Exercise data:

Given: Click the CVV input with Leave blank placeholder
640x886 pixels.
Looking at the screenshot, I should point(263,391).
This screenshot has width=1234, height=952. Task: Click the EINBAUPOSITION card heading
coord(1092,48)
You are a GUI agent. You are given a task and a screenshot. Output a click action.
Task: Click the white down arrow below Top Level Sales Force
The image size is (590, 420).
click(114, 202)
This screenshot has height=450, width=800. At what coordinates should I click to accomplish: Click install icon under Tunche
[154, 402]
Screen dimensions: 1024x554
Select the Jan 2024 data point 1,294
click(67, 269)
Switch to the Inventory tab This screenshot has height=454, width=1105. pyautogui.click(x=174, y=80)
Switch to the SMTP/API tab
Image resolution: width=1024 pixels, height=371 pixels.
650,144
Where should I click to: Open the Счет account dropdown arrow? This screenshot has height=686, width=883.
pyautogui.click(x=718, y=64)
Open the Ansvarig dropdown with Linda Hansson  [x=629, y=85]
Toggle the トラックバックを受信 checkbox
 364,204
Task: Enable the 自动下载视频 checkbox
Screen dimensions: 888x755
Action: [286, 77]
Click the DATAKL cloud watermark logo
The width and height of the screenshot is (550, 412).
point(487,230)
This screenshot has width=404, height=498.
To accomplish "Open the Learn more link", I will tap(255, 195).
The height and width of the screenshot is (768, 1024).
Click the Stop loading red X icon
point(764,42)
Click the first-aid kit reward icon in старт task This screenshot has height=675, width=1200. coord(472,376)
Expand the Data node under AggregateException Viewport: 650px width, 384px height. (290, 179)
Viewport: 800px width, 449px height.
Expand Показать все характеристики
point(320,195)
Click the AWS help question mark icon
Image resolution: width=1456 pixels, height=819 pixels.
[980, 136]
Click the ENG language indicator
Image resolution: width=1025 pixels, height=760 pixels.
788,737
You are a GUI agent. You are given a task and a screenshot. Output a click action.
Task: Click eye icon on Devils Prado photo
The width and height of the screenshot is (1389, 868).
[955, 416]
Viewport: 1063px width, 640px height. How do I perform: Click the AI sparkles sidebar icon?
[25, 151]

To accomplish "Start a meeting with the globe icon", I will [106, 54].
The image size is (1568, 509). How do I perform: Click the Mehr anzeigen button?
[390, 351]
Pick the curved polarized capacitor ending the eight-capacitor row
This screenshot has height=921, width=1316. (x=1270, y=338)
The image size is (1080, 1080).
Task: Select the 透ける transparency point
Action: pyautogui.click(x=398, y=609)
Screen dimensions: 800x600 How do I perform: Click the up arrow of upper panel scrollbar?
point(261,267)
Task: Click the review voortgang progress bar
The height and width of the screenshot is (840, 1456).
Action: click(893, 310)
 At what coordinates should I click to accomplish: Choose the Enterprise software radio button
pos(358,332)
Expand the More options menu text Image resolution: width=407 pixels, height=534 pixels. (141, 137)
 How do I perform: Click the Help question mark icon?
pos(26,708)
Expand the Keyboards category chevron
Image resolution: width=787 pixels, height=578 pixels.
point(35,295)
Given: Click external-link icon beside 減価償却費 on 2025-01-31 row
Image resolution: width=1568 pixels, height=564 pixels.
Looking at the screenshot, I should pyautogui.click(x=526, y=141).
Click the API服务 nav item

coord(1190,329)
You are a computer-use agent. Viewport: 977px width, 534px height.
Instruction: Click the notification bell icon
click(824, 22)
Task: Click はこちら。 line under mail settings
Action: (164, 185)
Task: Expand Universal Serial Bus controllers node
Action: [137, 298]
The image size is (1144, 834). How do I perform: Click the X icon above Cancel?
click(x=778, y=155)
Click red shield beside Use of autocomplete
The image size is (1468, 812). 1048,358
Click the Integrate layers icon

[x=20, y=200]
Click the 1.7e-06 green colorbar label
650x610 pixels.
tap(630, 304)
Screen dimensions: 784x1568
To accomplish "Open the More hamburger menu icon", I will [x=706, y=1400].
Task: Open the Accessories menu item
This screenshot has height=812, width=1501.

Problem requirements:
Once more, write out all the data above exactly as given.

Task response:
Given: Click the CVV input with Leave blank placeholder
640x886 pixels.
Looking at the screenshot, I should point(263,391).
This screenshot has width=1234, height=952. Task: Click the EINBAUPOSITION card heading
coord(1092,48)
You are a GUI agent. You are given a task and a screenshot. Output a click action.
Task: Click the white down arrow below Top Level Sales Force
The image size is (590, 420).
click(114, 202)
This screenshot has height=450, width=800. At what coordinates should I click to accomplish: Click install icon under Tunche
[154, 402]
Screen dimensions: 1024x554
Select the Jan 2024 data point 1,294
click(67, 269)
Switch to the Inventory tab This screenshot has height=454, width=1105. pyautogui.click(x=174, y=80)
Switch to the SMTP/API tab
Image resolution: width=1024 pixels, height=371 pixels.
650,144
Where should I click to: Open the Счет account dropdown arrow? This screenshot has height=686, width=883.
pyautogui.click(x=718, y=64)
Open the Ansvarig dropdown with Linda Hansson  [x=629, y=85]
Toggle the トラックバックを受信 checkbox
 364,204
Task: Enable the 自动下载视频 checkbox
Screen dimensions: 888x755
Action: [286, 77]
Click the DATAKL cloud watermark logo
The width and height of the screenshot is (550, 412).
point(487,230)
This screenshot has width=404, height=498.
To accomplish "Open the Learn more link", I will tap(255, 195).
The height and width of the screenshot is (768, 1024).
Click the Stop loading red X icon
point(764,42)
Click the first-aid kit reward icon in старт task This screenshot has height=675, width=1200. coord(472,376)
Expand the Data node under AggregateException Viewport: 650px width, 384px height. (290, 179)
Viewport: 800px width, 449px height.
Expand Показать все характеристики
point(320,195)
Click the AWS help question mark icon
Image resolution: width=1456 pixels, height=819 pixels.
[980, 136]
Click the ENG language indicator
Image resolution: width=1025 pixels, height=760 pixels.
788,737
You are a GUI agent. You are given a task and a screenshot. Output a click action.
Task: Click eye icon on Devils Prado photo
The width and height of the screenshot is (1389, 868).
[955, 416]
Viewport: 1063px width, 640px height. How do I perform: Click the AI sparkles sidebar icon?
[25, 151]

To accomplish "Start a meeting with the globe icon", I will [106, 54].
The image size is (1568, 509). How do I perform: Click the Mehr anzeigen button?
[390, 351]
Pick the curved polarized capacitor ending the eight-capacitor row
This screenshot has height=921, width=1316. (x=1270, y=338)
The image size is (1080, 1080).
Task: Select the 透ける transparency point
Action: pyautogui.click(x=398, y=609)
Screen dimensions: 800x600 How do I perform: Click the up arrow of upper panel scrollbar?
point(261,267)
Task: Click the review voortgang progress bar
The height and width of the screenshot is (840, 1456).
Action: click(893, 310)
 At what coordinates should I click to accomplish: Choose the Enterprise software radio button
pos(358,332)
Expand the More options menu text Image resolution: width=407 pixels, height=534 pixels. (141, 137)
 How do I perform: Click the Help question mark icon?
pos(26,708)
Expand the Keyboards category chevron
Image resolution: width=787 pixels, height=578 pixels.
point(35,295)
Given: Click external-link icon beside 減価償却費 on 2025-01-31 row
Image resolution: width=1568 pixels, height=564 pixels.
Looking at the screenshot, I should pyautogui.click(x=526, y=141).
Click the API服务 nav item

coord(1190,329)
You are a computer-use agent. Viewport: 977px width, 534px height.
Instruction: Click the notification bell icon
click(824, 22)
Task: Click はこちら。 line under mail settings
Action: (164, 185)
Task: Expand Universal Serial Bus controllers node
Action: [137, 298]
The image size is (1144, 834). How do I perform: Click the X icon above Cancel?
click(x=778, y=155)
Click red shield beside Use of autocomplete
The image size is (1468, 812). 1048,358
Click the Integrate layers icon

[x=20, y=200]
Click the 1.7e-06 green colorbar label
650x610 pixels.
tap(630, 304)
Screen dimensions: 784x1568
To accomplish "Open the More hamburger menu icon", I will [x=706, y=1400].
Task: Open the Accessories menu item
This screenshot has height=812, width=1501.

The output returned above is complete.